その様子にありし日の妹を重ね、キュッと手を握りしめた。
「星宿さま、この者の身柄を私がお預かりしてもいいでしょうか?」
「柳宿?」
「ここに連れて来たのは私です。この娘の看病は私が致しますので、この後宮に置かせてくださいませ」
真っ直ぐに向けられた瞳に星宿は僅かに思案し、小さく頷き返した。
「……わかった。この娘はお前に任せよう」
「ありがとうございます」
ほっと息をついた柳宿に星宿は苦笑し、寝かされている少女を見下ろす。
顔を赤くし息苦しそうな様子は見ているだけでも心苦しいものがる。しかもそれが、己が焦がれる朱雀の巫女と同じ歳の少女であればなおさらに。
星宿は寝かされている少女から柳宿に目を外し、この後のことに思考を巡らせた。
「後ほど医官を寄越させる。この少女が回復したならば知らせてくれ。
朱雀廟から現れた娘。我々"朱雀七星士"に関わりがあるかもしれない」
小さく呟かれた星宿の言葉に、柳宿は「はい」と短く返し少女の頬を一撫でした。
※
星宿が退出し、女官も下がらせた部屋に少女の息遣いと僅かに布擦れの音が響く。
先ほどきた医官に見せた診察結果は「風邪」。風邪からくる高熱と脱水症状だと判明し、それからずっと付き添っている。
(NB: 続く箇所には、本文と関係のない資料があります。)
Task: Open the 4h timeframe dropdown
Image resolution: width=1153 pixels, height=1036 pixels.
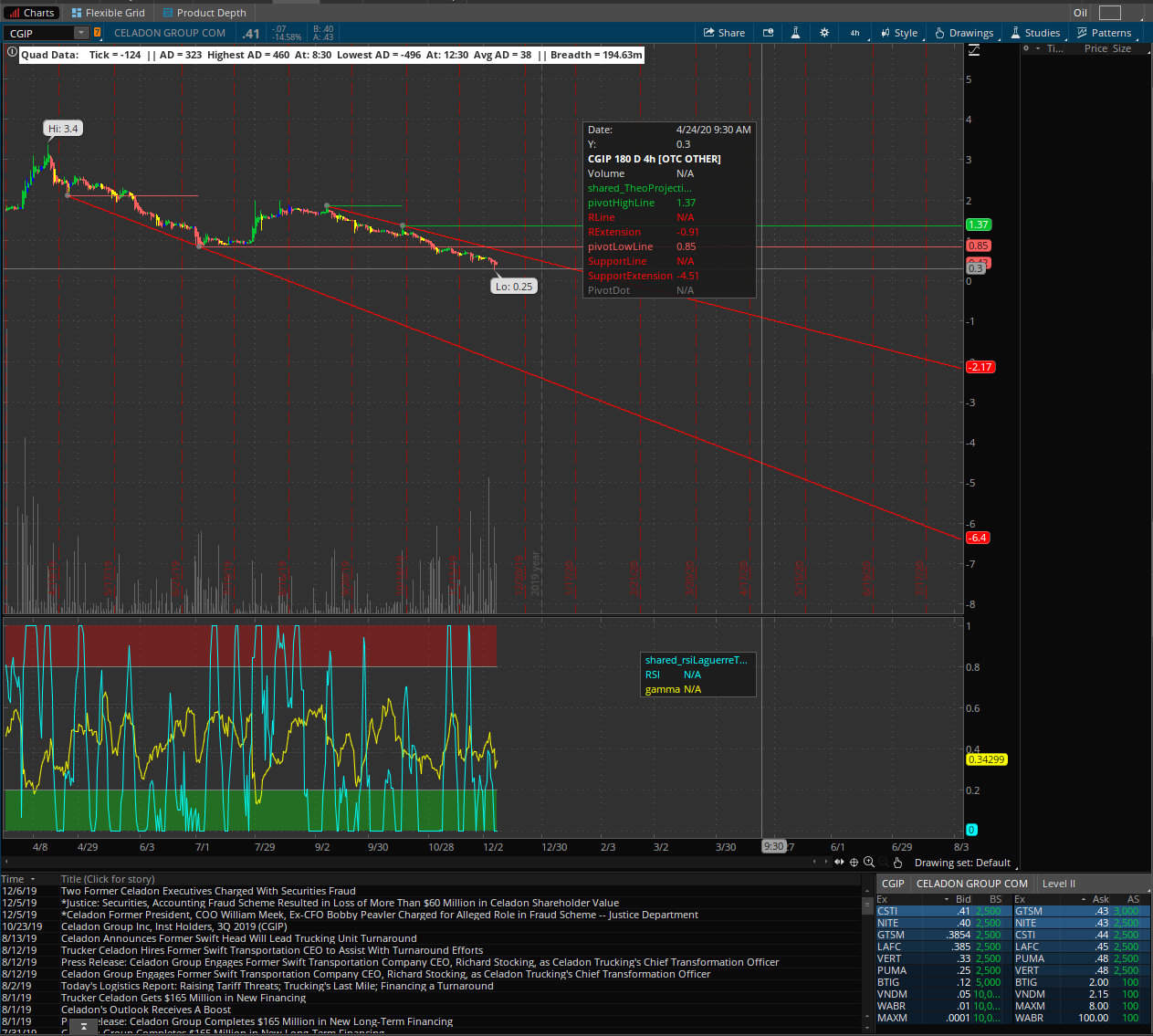Action: pos(854,33)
手を離せば儚く消えそうな少女から目が離せなかったのだ。
赤の他人の少女をここまで心配する必要はないのだが、どうしても離れることができなかった。
「あなた、私になにかしたの?」
汗を拭き取りながら小さく呟く。
返事など返ってこないとは分かっているが、この奇妙な感覚の正体に戸惑う。
朱雀の巫女とは違う、けれど朱雀の巫女のように何かが繋がっているようなこの感じ。それが何なのか知りたい。
「早く治りなさい。アンタは誰なのかしら?」
そっと赤い頬を撫で髪をすく。少女の目尻から一筋の涙が流れた。